*Brontekst*:
--------------------------------------------------
Inhoudelijk: de politie wilde ontruimen, heeft zomaar wat gesommeerd en zomaar aangehouden. Voor de formaliteit is daar later, aan het bureau de verdenking op grond van art. 141 Sr. van gemaakt."
F. INFORMATIE SECRETARIS KLACHTENCOMMISSIE
Desgevraagd deelde de secretaris van de klachtencommissie van het regionale politiekorps Gelderland-Midden mee dat geen apart verslag van de hoorzittingen wordt gemaakt. In het algemeen legt de voorzitter eerst de procedure uit aan degene die wordt gehoord en deelt mee waarover de zaak gaat, waarna hij aan partijen vraagt of dat juist is. Hij schetst de desbetreffende gebeurtenis aan de hand van eerdere stukken, maar citeert meestal niet letterlijk uit die stukken.
Achtergrond
I. Wetboek van Strafrecht (Sr)
1. Artikel 141, eerste lid:
"1. Zij die openlijk met verenigde krachten geweld plegen tegen personen of goederen, worden gestraft met een gevangenisstraf van ten hoogste vier jaren en zes maanden of een geldboete van de vierde categorie."
--------------------------------------------------
*Brongegevens*:
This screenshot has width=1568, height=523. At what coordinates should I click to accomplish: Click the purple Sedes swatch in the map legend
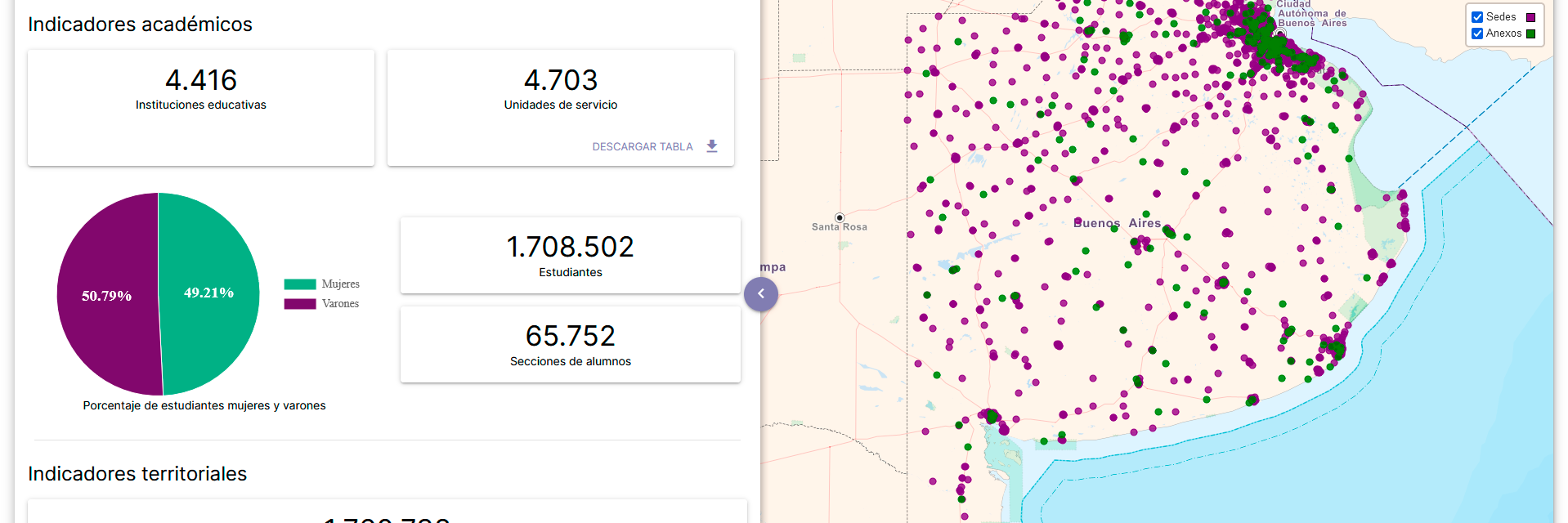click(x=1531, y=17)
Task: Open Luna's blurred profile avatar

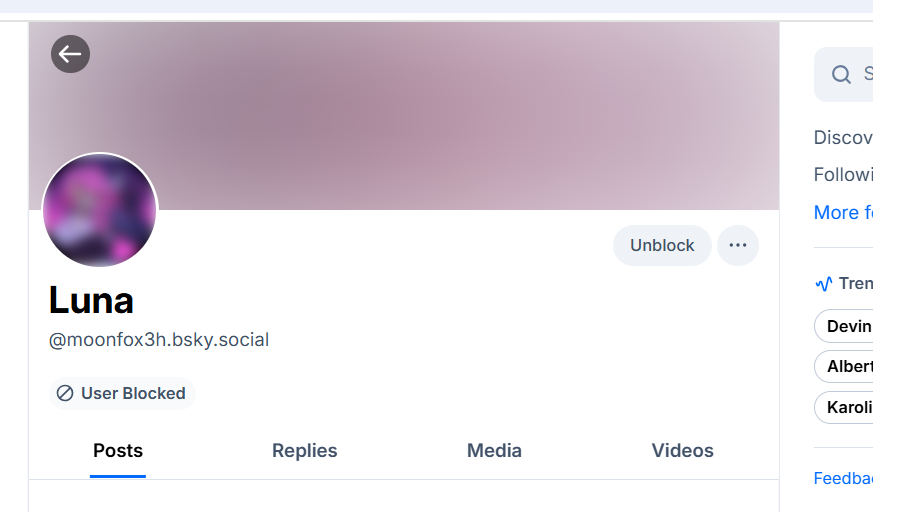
--------------------------------------------------
*Opdrachten*:
• A. Vat de brontekst samen in drie zinnen.
• B. Vervolg de tekst over de klachtprocedure en artikel 141 Sr na de laatste zin.

*Antwoorden*:
• A. Volgens een geciteerde verklaring wilde de politie ontruimen, werd er zomaar gesommeerd en aangehouden, en werd de verdenking op grond van art. 141 Sr. pas later aan het bureau als formaliteit opgesteld. De secretaris van de klachtencommissie van het regionale politiekorps Gelderland-Midden deelde mee dat van de hoorzittingen geen apart verslag wordt gemaakt en dat de voorzitter daar de procedure uitlegt, de zaak schetst aan de hand van eerdere stukken en partijen vraagt of dat juist is. Artikel 141, eerste lid, Sr bepaalt dat wie openlijk met verenigde krachten geweld pleegt tegen personen of goederen, gestraft wordt met ten hoogste vier jaren en zes maanden gevangenisstraf of een geldboete van de vierde categorie.

• B.
2. Artikel 429sexies Sr.:
"1. Hij die een door hem wederrechtelijk in gebruik genomen woning of gebouw, waarvan het gebruik door de rechthebbende niet meer dan twaalf maanden voorafgaande aan die wederrechtelijke ingebruikname is beëindigd, op vordering van of vanwege de rechthebbende niet aanstonds ontruimt, wordt gestraft met hechtenis van ten hoogste vier maanden of geldboete van de derde categorie.
2. Met dezelfde straf wordt gestraft hij die, vertoevende in een wederrechtelijk in gebruik genomen woning of gebouw, waarvan het gebruik door de rechthebbende niet meer dan twaalf maanden voorafgaande aan die wederrechtelijke ingebruikname is beëindigd, zich op de vordering van of vanwege de rechthebbende niet aanstonds verwijdert."
II. Wetboek van Strafvordering (Sv)
1. Artikel 27, eerste lid:
"Als verdachte wordt voordat de vervolging is aangevangen, aangemerkt degene te wiens aanzien uit feiten of omstandigheden een redelijk vermoeden van schuld aan eenig strafbaar feit voortvloeit."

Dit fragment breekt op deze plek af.